Once the string is served and removed from the jig. It will again need to recover. Since it has already been stretched to 300# the application of serving will slow down the recovery, but it will not stop it. The string will need to recover to its final length before it is placed on a bow and this usually takes from 12 to 24 hours depending on the serving lengths involved.


----------



## FS560 (May 22, 2002)

I do not believe in excessive tension on a string during construction and therefore limit it to about 100 # on the string jig.

After serving the loops, I twist the string and tension it before serving the ends.

Then I install the string on the bow, get the length right, and draw it about 30 times to seat the strands in the end serving around the cam tracks.

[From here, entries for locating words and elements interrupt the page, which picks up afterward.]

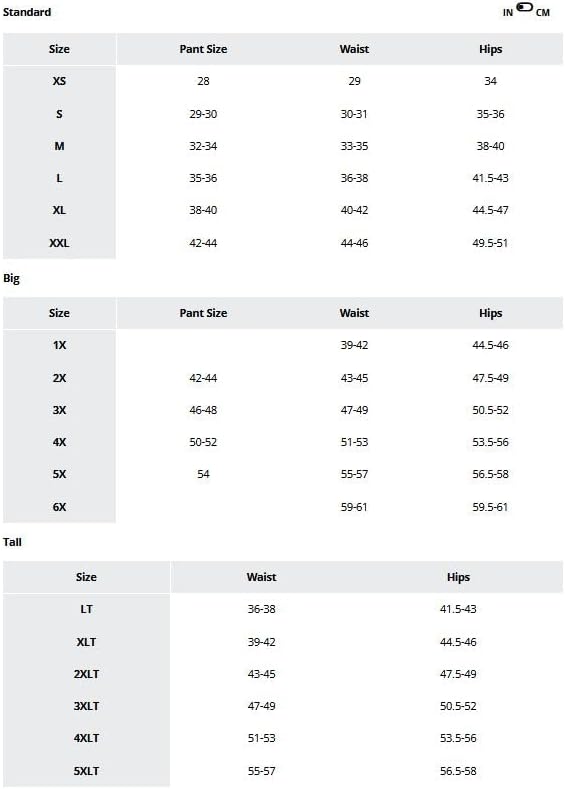Screen dimensions: 565x789
Task: Select the 5XLT size row label
Action: (x=87, y=771)
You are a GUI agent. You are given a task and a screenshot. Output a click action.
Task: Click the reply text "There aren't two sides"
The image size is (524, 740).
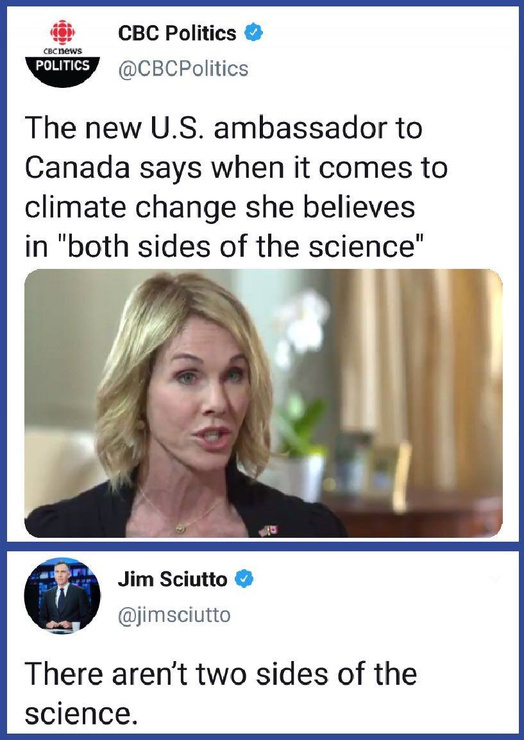220,693
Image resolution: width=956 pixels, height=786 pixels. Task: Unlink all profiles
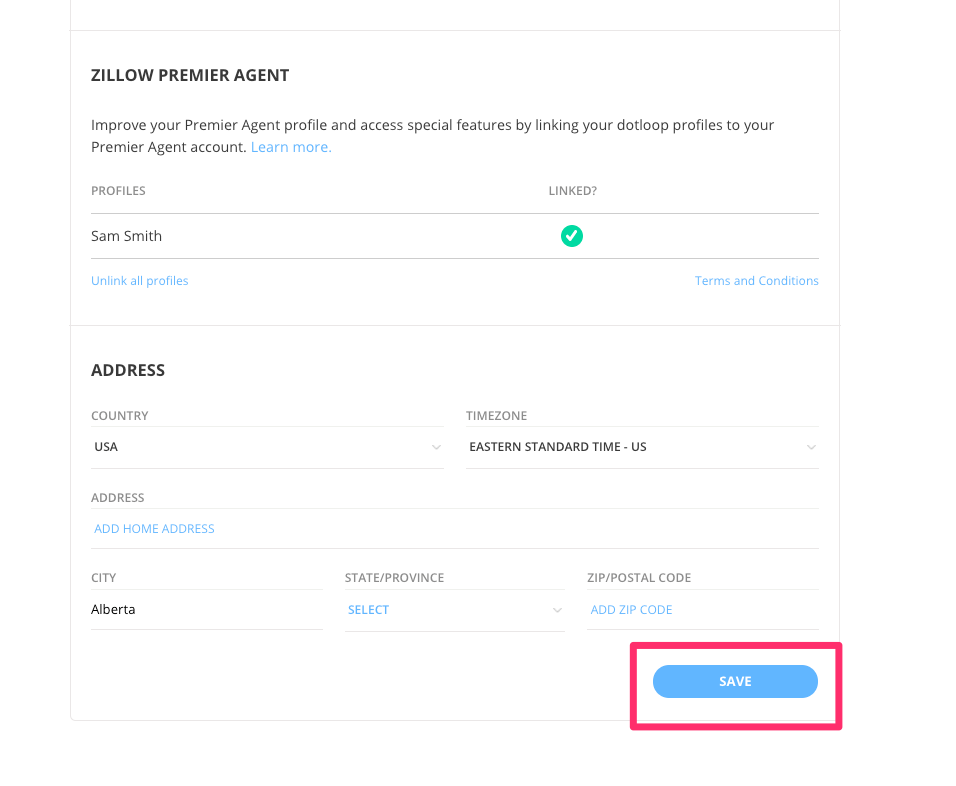click(x=139, y=281)
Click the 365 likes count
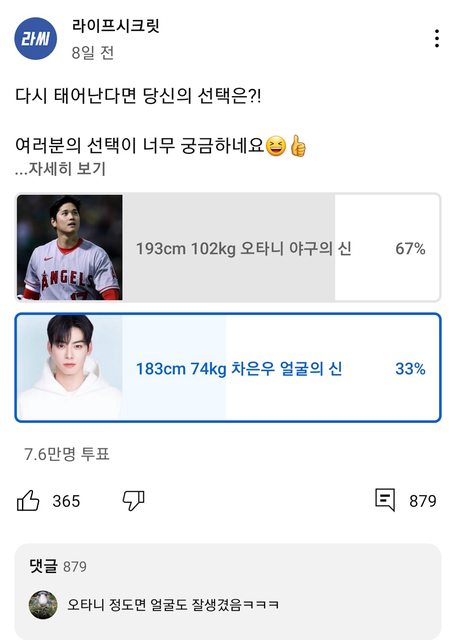This screenshot has height=640, width=456. [x=66, y=501]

Then let it sit overnight and draw it another 20 times in the morning and let it sit until evening.

Then and only then do I serve the center with the string still on the bow.

The peep never rotates.

Obviously, I only make strings for myself, no one else would pay the price I would have to charge and then it would not include the seating of the string to the cams or letting it seat overnight before installing the center.


----------



## bdca (Apr 9, 2007)

Deezlin said:


> My proceedures are too lengthy to list here, but I invite anyone interested in string building to buy one of my DVD's. It is $10 plus $5 for shipping and is approximately 100 minutes long. It is divided down into short sections which show specific area. I will refund the $10 if you later decide to buy a jig.


$15 on the way via PayPal...


----------



## bdca (Apr 9, 2007)

I built a new string on Friday uisng the above suggestions and had almost no peep rotation. The peep finally settled in at a 1/4 turn (when relaxed) which I corrected with a twist.

I stripped the old string twisted and reserved it as a spare.

Thanks!


----------



## theTarget (Sep 4, 2006)

how do you measure the 100# and 300#?
Is it some kind of experiance or guess?
Or do you have some measuring device?
Just asking this silly questions because I have to build my
own string soon, shooting for one year now with the original string.


----------